§ **ACTIVITY**
Your response should consist of the lines below, printed exactly.

————

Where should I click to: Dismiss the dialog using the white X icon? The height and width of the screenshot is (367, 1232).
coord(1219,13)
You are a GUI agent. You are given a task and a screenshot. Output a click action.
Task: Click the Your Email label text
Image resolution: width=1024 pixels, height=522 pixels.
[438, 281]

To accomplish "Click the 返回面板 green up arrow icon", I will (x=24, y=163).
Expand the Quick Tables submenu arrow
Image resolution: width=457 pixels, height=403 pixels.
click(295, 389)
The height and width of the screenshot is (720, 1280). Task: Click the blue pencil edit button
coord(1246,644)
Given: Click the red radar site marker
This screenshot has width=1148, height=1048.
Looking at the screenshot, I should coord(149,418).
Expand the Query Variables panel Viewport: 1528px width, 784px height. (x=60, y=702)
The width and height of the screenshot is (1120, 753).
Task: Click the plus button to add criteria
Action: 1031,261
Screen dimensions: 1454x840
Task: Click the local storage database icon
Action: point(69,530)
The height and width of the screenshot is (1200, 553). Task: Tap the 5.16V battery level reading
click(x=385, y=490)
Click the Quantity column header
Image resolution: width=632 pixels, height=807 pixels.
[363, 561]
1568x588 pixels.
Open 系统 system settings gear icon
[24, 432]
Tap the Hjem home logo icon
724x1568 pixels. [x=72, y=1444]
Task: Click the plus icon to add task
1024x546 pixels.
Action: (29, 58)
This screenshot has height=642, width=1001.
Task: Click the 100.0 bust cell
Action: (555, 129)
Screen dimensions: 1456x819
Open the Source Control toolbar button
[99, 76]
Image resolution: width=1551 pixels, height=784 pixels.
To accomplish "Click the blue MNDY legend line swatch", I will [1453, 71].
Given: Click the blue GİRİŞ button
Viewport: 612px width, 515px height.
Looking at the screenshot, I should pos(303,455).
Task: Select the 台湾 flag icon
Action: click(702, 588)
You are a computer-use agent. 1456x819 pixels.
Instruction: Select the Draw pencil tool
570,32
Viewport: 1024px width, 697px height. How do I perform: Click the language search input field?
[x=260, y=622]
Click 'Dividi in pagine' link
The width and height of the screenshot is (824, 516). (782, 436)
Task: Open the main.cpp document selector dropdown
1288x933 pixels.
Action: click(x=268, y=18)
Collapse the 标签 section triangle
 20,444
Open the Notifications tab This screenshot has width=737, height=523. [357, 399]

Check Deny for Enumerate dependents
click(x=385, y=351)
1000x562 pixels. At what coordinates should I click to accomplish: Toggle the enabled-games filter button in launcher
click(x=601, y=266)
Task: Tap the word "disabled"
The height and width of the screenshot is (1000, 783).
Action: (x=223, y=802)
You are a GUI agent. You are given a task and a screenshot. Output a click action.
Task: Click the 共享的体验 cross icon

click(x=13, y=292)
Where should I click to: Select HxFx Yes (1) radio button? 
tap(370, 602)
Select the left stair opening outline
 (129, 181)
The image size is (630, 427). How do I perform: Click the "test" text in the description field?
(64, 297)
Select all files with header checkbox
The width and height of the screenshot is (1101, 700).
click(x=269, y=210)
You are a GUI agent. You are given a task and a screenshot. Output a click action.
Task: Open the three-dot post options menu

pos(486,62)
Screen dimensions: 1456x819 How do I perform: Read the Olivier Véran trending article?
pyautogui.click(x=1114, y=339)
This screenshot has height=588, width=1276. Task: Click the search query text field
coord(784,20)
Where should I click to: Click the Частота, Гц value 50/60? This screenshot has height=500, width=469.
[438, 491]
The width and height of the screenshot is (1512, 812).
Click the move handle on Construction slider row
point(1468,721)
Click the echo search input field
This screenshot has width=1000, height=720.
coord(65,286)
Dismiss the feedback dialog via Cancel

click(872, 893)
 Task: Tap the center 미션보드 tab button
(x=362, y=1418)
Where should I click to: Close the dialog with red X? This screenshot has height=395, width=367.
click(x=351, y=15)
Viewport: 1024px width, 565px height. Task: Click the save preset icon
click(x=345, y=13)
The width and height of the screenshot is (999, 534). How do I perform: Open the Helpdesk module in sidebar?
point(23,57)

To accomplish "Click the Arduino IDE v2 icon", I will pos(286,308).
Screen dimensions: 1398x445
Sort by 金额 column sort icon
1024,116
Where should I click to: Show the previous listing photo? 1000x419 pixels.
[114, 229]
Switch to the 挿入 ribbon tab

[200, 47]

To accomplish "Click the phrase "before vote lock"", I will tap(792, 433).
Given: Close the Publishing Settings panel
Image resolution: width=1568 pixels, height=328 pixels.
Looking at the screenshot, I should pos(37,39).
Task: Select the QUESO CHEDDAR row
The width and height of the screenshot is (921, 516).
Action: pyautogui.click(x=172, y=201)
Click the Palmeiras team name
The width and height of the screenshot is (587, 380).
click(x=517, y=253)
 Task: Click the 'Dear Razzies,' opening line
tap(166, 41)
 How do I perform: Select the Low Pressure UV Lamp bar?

————

§ **SOLVED EXERCISE**
Where should I click to: Dismiss the dialog using the white X icon? The height and width of the screenshot is (367, 1232).
coord(1219,13)
You are a GUI agent. You are given a task and a screenshot. Output a click action.
Task: Click the Your Email label text
Image resolution: width=1024 pixels, height=522 pixels.
[438, 281]

To accomplish "Click the 返回面板 green up arrow icon", I will (x=24, y=163).
Expand the Quick Tables submenu arrow
Image resolution: width=457 pixels, height=403 pixels.
click(295, 389)
The height and width of the screenshot is (720, 1280). Task: Click the blue pencil edit button
coord(1246,644)
Given: Click the red radar site marker
This screenshot has width=1148, height=1048.
Looking at the screenshot, I should coord(149,418).
Expand the Query Variables panel Viewport: 1528px width, 784px height. (x=60, y=702)
The width and height of the screenshot is (1120, 753).
Task: Click the plus button to add criteria
Action: 1031,261
Screen dimensions: 1454x840
Task: Click the local storage database icon
Action: point(69,530)
The height and width of the screenshot is (1200, 553). Task: Tap the 5.16V battery level reading
click(x=385, y=490)
Click the Quantity column header
Image resolution: width=632 pixels, height=807 pixels.
[363, 561]
1568x588 pixels.
Open 系统 system settings gear icon
[24, 432]
Tap the Hjem home logo icon
724x1568 pixels. [x=72, y=1444]
Task: Click the plus icon to add task
1024x546 pixels.
Action: (29, 58)
This screenshot has height=642, width=1001.
Task: Click the 100.0 bust cell
Action: (555, 129)
Screen dimensions: 1456x819
Open the Source Control toolbar button
[99, 76]
Image resolution: width=1551 pixels, height=784 pixels.
To accomplish "Click the blue MNDY legend line swatch", I will [1453, 71].
Given: Click the blue GİRİŞ button
Viewport: 612px width, 515px height.
Looking at the screenshot, I should pos(303,455).
Task: Select the 台湾 flag icon
Action: click(702, 588)
You are a computer-use agent. 1456x819 pixels.
Instruction: Select the Draw pencil tool
570,32
Viewport: 1024px width, 697px height. How do I perform: Click the language search input field?
[x=260, y=622]
Click 'Dividi in pagine' link
The width and height of the screenshot is (824, 516). (782, 436)
Task: Open the main.cpp document selector dropdown
1288x933 pixels.
Action: click(x=268, y=18)
Collapse the 标签 section triangle
 20,444
Open the Notifications tab This screenshot has width=737, height=523. [357, 399]

Check Deny for Enumerate dependents
click(x=385, y=351)
1000x562 pixels. At what coordinates should I click to accomplish: Toggle the enabled-games filter button in launcher
click(x=601, y=266)
Task: Tap the word "disabled"
The height and width of the screenshot is (1000, 783).
Action: (x=223, y=802)
You are a GUI agent. You are given a task and a screenshot. Output a click action.
Task: Click the 共享的体验 cross icon

click(x=13, y=292)
Where should I click to: Select HxFx Yes (1) radio button? 
tap(370, 602)
Select the left stair opening outline
 (129, 181)
The image size is (630, 427). How do I perform: Click the "test" text in the description field?
(64, 297)
Select all files with header checkbox
The width and height of the screenshot is (1101, 700).
click(x=269, y=210)
You are a GUI agent. You are given a task and a screenshot. Output a click action.
Task: Open the three-dot post options menu

pos(486,62)
Screen dimensions: 1456x819 How do I perform: Read the Olivier Véran trending article?
pyautogui.click(x=1114, y=339)
This screenshot has height=588, width=1276. Task: Click the search query text field
coord(784,20)
Where should I click to: Click the Частота, Гц value 50/60? This screenshot has height=500, width=469.
[438, 491]
The width and height of the screenshot is (1512, 812).
Click the move handle on Construction slider row
point(1468,721)
Click the echo search input field
This screenshot has width=1000, height=720.
coord(65,286)
Dismiss the feedback dialog via Cancel

click(872, 893)
 Task: Tap the center 미션보드 tab button
(x=362, y=1418)
Where should I click to: Close the dialog with red X? This screenshot has height=395, width=367.
click(x=351, y=15)
Viewport: 1024px width, 565px height. Task: Click the save preset icon
click(x=345, y=13)
The width and height of the screenshot is (999, 534). How do I perform: Open the Helpdesk module in sidebar?
point(23,57)

To accomplish "Click the Arduino IDE v2 icon", I will pos(286,308).
Screen dimensions: 1398x445
Sort by 金额 column sort icon
1024,116
Where should I click to: Show the previous listing photo? 1000x419 pixels.
[114, 229]
Switch to the 挿入 ribbon tab

[200, 47]

To accomplish "Click the phrase "before vote lock"", I will tap(792, 433).
Given: Close the Publishing Settings panel
Image resolution: width=1568 pixels, height=328 pixels.
Looking at the screenshot, I should pos(37,39).
Task: Select the QUESO CHEDDAR row
The width and height of the screenshot is (921, 516).
Action: pyautogui.click(x=172, y=201)
Click the Palmeiras team name
The width and height of the screenshot is (587, 380).
click(x=517, y=253)
 Task: Click the 'Dear Razzies,' opening line
tap(166, 41)
 How do I perform: Select the Low Pressure UV Lamp bar?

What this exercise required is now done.